__Exercise goal__
The whole listing below needs to be duplicated exactly, pictures aside.
═══ Data provided ═══
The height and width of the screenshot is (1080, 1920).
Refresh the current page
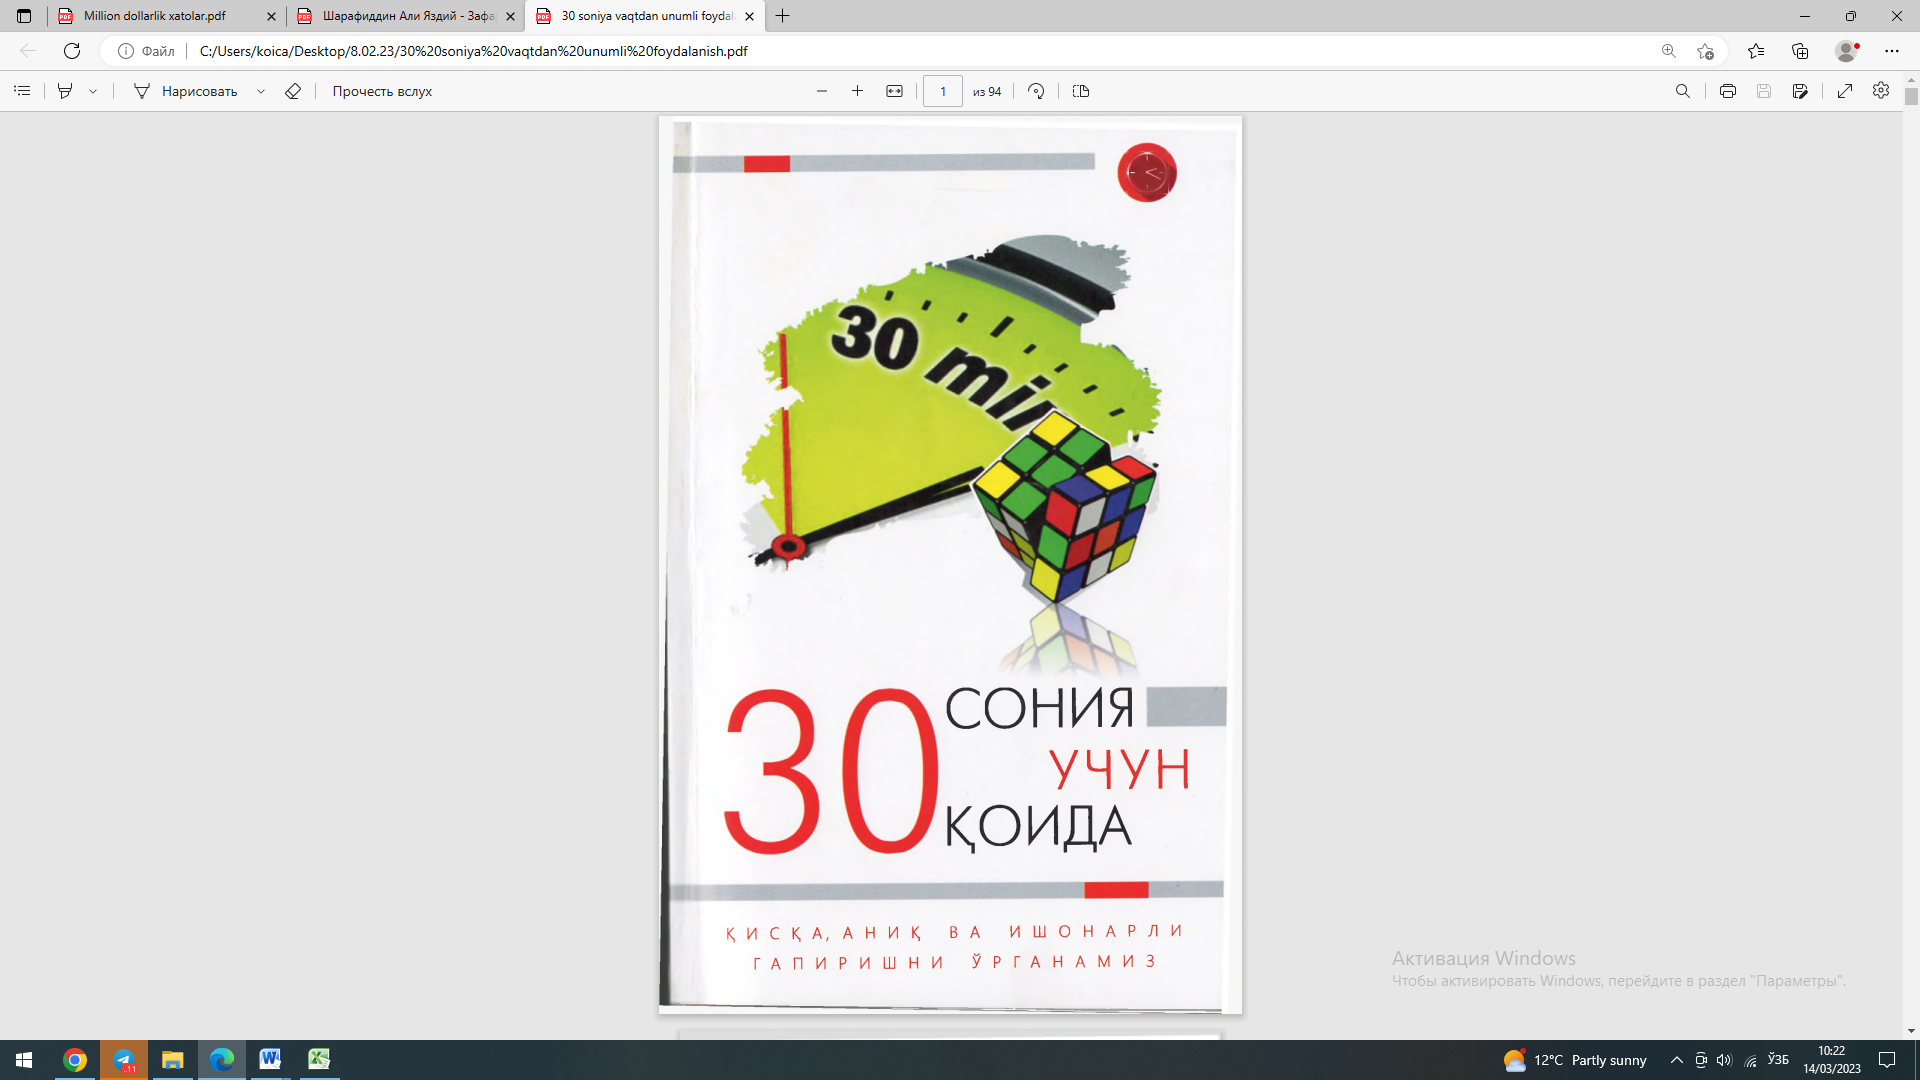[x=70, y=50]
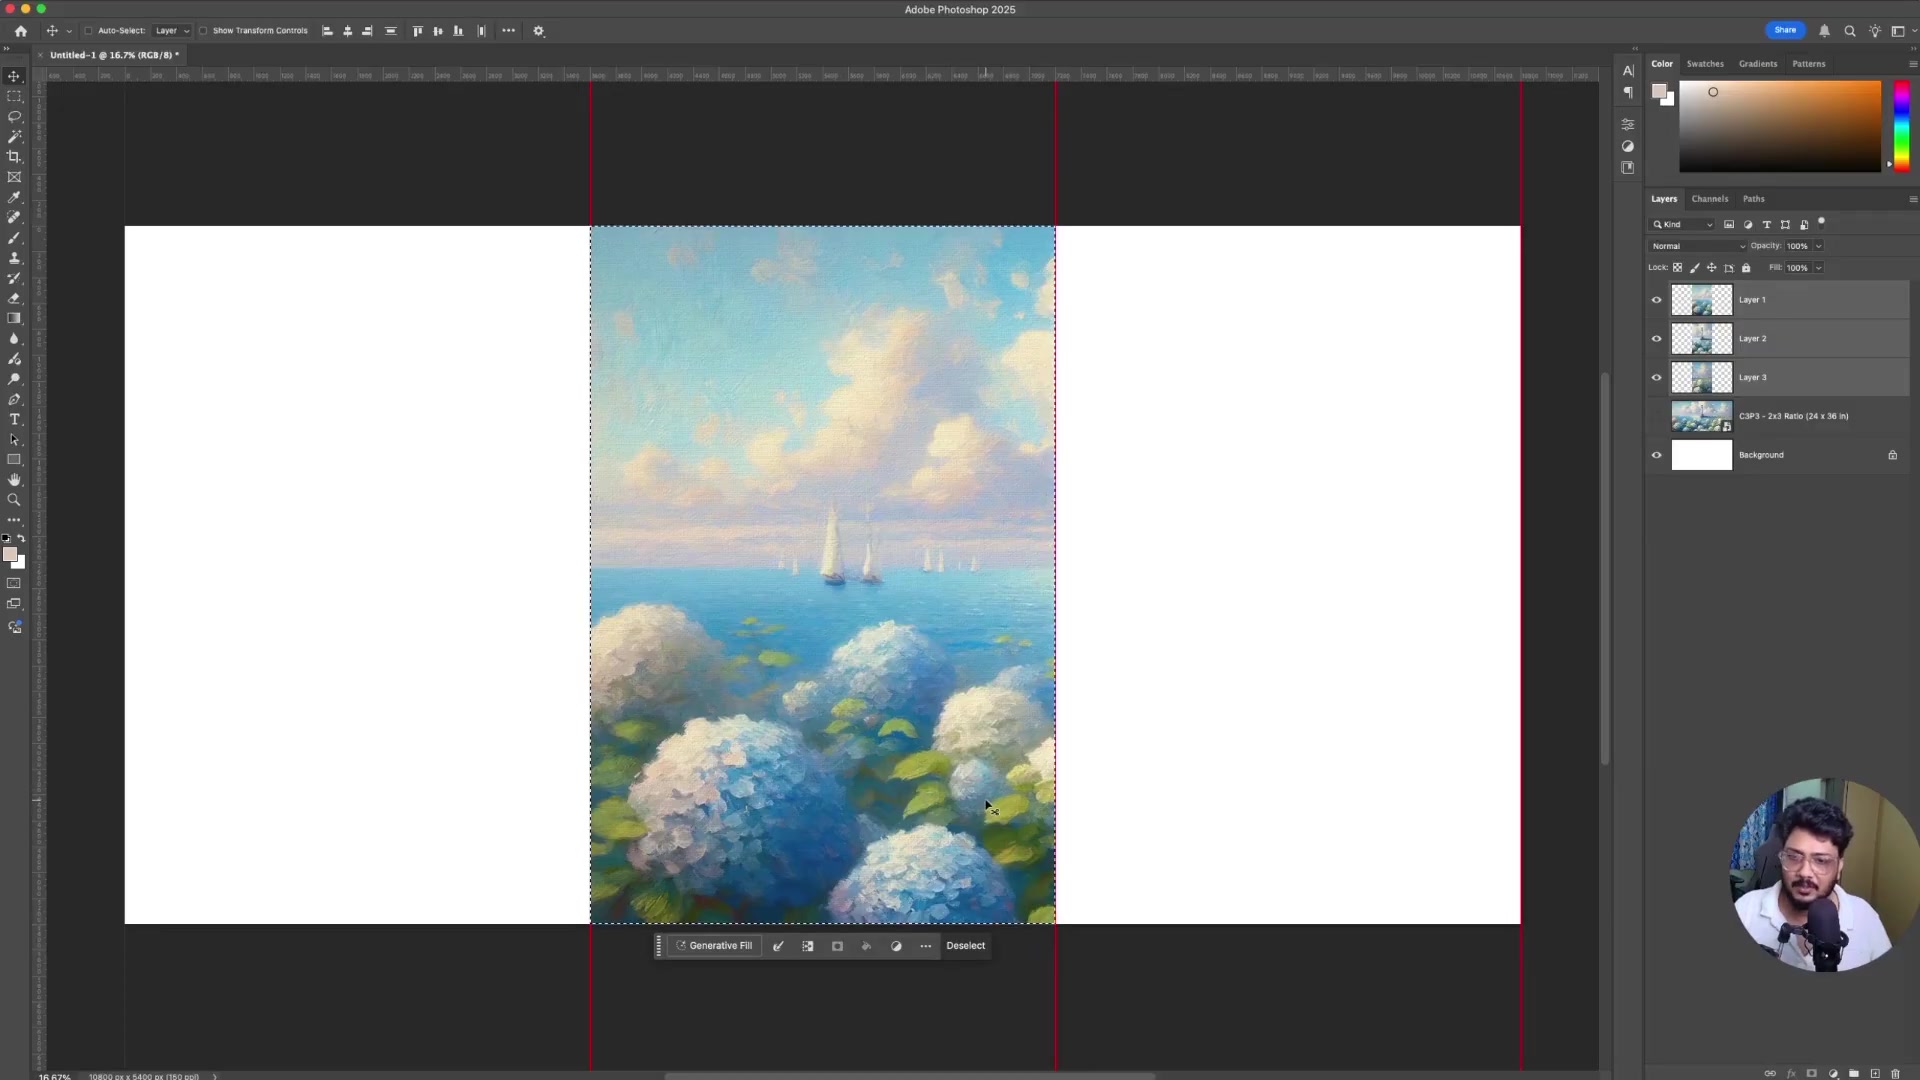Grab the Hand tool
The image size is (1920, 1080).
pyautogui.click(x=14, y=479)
═══
__Answer section__
The height and width of the screenshot is (1080, 1920).
Refresh the current page
[x=70, y=50]
Grab the Hand tool
The image size is (1920, 1080).
pyautogui.click(x=14, y=479)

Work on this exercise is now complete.